> _TASK BRIEF_:
Rewrite every line of the listing below as a JSON list of strings, one string per line, and skip the blank lines.

> _DATA SUPPLIED_:
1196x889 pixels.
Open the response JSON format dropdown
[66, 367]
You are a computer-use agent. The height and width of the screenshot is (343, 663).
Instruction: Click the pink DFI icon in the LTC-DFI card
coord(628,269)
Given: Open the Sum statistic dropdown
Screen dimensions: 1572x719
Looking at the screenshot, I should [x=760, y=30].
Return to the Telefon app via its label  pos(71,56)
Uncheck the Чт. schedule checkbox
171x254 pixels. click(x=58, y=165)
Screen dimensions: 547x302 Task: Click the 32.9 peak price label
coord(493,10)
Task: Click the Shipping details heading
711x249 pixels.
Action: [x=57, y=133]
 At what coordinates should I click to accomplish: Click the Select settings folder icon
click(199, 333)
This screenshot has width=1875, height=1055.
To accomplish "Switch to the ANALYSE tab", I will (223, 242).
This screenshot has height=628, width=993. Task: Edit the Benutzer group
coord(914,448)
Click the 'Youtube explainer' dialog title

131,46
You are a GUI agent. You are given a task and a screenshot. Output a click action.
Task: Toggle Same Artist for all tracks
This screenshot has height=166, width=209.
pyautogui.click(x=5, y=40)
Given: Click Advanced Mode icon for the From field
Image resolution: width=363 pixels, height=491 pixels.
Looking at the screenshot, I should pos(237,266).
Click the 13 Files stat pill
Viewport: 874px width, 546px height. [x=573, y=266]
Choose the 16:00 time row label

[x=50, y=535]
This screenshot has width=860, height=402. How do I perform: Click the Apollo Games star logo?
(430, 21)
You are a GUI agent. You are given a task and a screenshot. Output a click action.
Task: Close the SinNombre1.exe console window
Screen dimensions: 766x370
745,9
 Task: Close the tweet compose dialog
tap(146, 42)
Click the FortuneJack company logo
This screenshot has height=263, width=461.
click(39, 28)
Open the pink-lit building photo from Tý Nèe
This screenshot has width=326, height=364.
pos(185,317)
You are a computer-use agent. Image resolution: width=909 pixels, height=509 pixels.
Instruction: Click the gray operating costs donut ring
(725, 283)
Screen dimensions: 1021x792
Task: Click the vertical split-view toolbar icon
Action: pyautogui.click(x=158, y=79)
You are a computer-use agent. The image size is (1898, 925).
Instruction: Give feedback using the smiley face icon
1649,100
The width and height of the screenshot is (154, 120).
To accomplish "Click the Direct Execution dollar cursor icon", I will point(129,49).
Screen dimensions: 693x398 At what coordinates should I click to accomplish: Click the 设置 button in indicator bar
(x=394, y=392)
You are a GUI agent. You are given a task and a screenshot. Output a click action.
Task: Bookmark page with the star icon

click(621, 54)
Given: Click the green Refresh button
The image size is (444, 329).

> _RESULT OF THE EXERCISE_:
[
  "1196x889 pixels.",
  "Open the response JSON format dropdown",
  "[66, 367]",
  "You are a computer-use agent. The height and width of the screenshot is (343, 663).",
  "Instruction: Click the pink DFI icon in the LTC-DFI card",
  "coord(628,269)",
  "Given: Open the Sum statistic dropdown",
  "Screen dimensions: 1572x719",
  "Looking at the screenshot, I should [x=760, y=30].",
  "Return to the Telefon app via its label  pos(71,56)",
  "Uncheck the Чт. schedule checkbox",
  "171x254 pixels. click(x=58, y=165)",
  "Screen dimensions: 547x302 Task: Click the 32.9 peak price label",
  "coord(493,10)",
  "Task: Click the Shipping details heading",
  "711x249 pixels.",
  "Action: [x=57, y=133]",
  " At what coordinates should I click to accomplish: Click the Select settings folder icon",
  "click(199, 333)",
  "This screenshot has width=1875, height=1055.",
  "To accomplish \"Switch to the ANALYSE tab\", I will (223, 242).",
  "This screenshot has height=628, width=993. Task: Edit the Benutzer group",
  "coord(914,448)",
  "Click the 'Youtube explainer' dialog title",
  "131,46",
  "You are a GUI agent. You are given a task and a screenshot. Output a click action.",
  "Task: Toggle Same Artist for all tracks",
  "This screenshot has height=166, width=209.",
  "pyautogui.click(x=5, y=40)",
  "Given: Click Advanced Mode icon for the From field",
  "Image resolution: width=363 pixels, height=491 pixels.",
  "Looking at the screenshot, I should pos(237,266).",
  "Click the 13 Files stat pill",
  "Viewport: 874px width, 546px height. [x=573, y=266]",
  "Choose the 16:00 time row label",
  "[x=50, y=535]",
  "This screenshot has width=860, height=402. How do I perform: Click the Apollo Games star logo?",
  "(430, 21)",
  "You are a GUI agent. You are given a task and a screenshot. Output a click action.",
  "Task: Close the SinNombre1.exe console window",
  "Screen dimensions: 766x370",
  "745,9",
  " Task: Close the tweet compose dialog",
  "tap(146, 42)",
  "Click the FortuneJack company logo",
  "This screenshot has height=263, width=461.",
  "click(39, 28)",
  "Open the pink-lit building photo from Tý Nèe",
  "This screenshot has width=326, height=364.",
  "pos(185,317)",
  "You are a computer-use agent. Image resolution: width=909 pixels, height=509 pixels.",
  "Instruction: Click the gray operating costs donut ring",
  "(725, 283)",
  "Screen dimensions: 1021x792",
  "Task: Click the vertical split-view toolbar icon",
  "Action: pyautogui.click(x=158, y=79)",
  "You are a computer-use agent. The image size is (1898, 925).",
  "Instruction: Give feedback using the smiley face icon",
  "1649,100",
  "The width and height of the screenshot is (154, 120).",
  "To accomplish \"Click the Direct Execution dollar cursor icon\", I will point(129,49).",
  "Screen dimensions: 693x398 At what coordinates should I click to accomplish: Click the 设置 button in indicator bar",
  "(x=394, y=392)",
  "You are a GUI agent. You are given a task and a screenshot. Output a click action.",
  "Task: Bookmark page with the star icon",
  "click(621, 54)",
  "Given: Click the green Refresh button",
  "The image size is (444, 329)."
]